اَلْإِحْلِيلُ [el-iḩlîl] ve
اَلتِّحْلِيلُ [et-tiḩlîl] (hemzenin ve tâ’nın kesriyle) Zekerin deliğine denir; kezâlik memenin deliğine denir, izâfetle müteʹayyen olur.

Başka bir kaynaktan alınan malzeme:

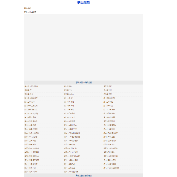Viewport: 177px width, 177px height.
Task: Open fourth-row chapter link in right column
Action: pos(109,98)
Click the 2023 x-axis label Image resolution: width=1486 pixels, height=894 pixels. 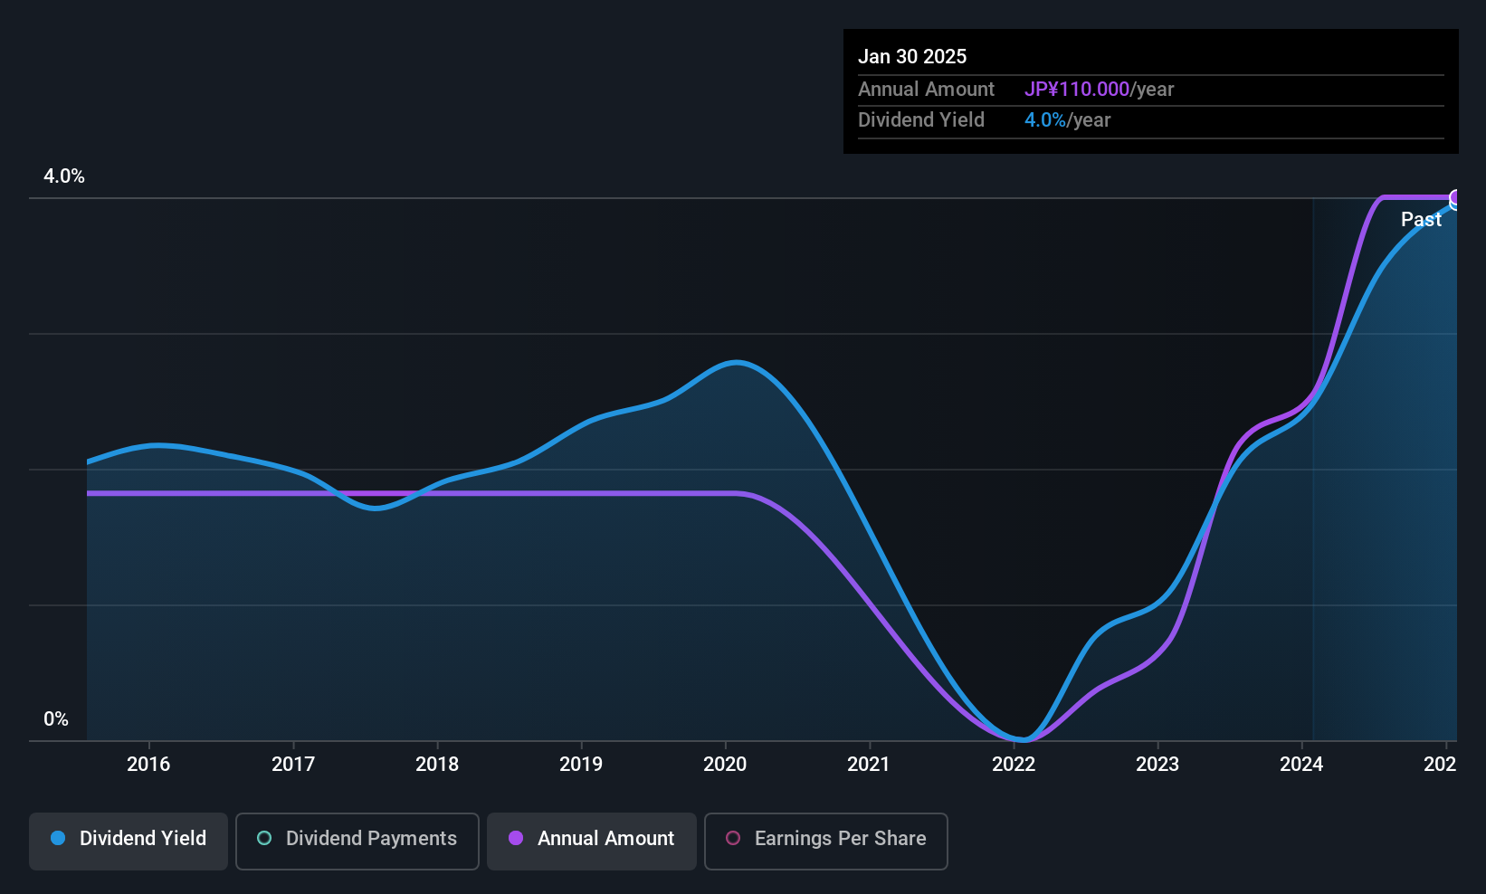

اَلتَّحْلِيلُ [et-taḩlîl] (تَفْعِيلٌ [tefʹîl] vezninde) Bu dahi bir adamı bir yere kondurmak maʹnâsınadır; yukâlu: حَلَّلَهُ الْمَكَانَ إِذَا جَعَلَهُ يَحُلُّ بِهِ Ve bir nesneyi helâl kılmak maʹnâsınadır; yukâlu: حَلَّلَهُ اللهُ أَيْ جَعَلَهُ حَلَالًا Ve keffâret-i yemîn eylemek maʹnâsınadır; تَحِلٌّ [taḩill] ve تَحِلَّةٌ [taḩillet] gibi, ke-mâ se-yuzkeru. Ve bu maʹnâdan ahz ile bir nesneyi hiffet ve sühûletle tutmakta istiʹmâl olunur; ve minhu ضَرَبَهُ ضَرْبًا تَحْلِيلًا أَيْ كَالتَّعْزِيرِ يَعْنِي لَمْ يُبَالِغْ فِيهِ
اَلتَّحْلِيلُ [et-taḩlîl] (ʹalâ-vezni اَلتَّكْرِيم [et-tekrîm]) Helâl kılmak.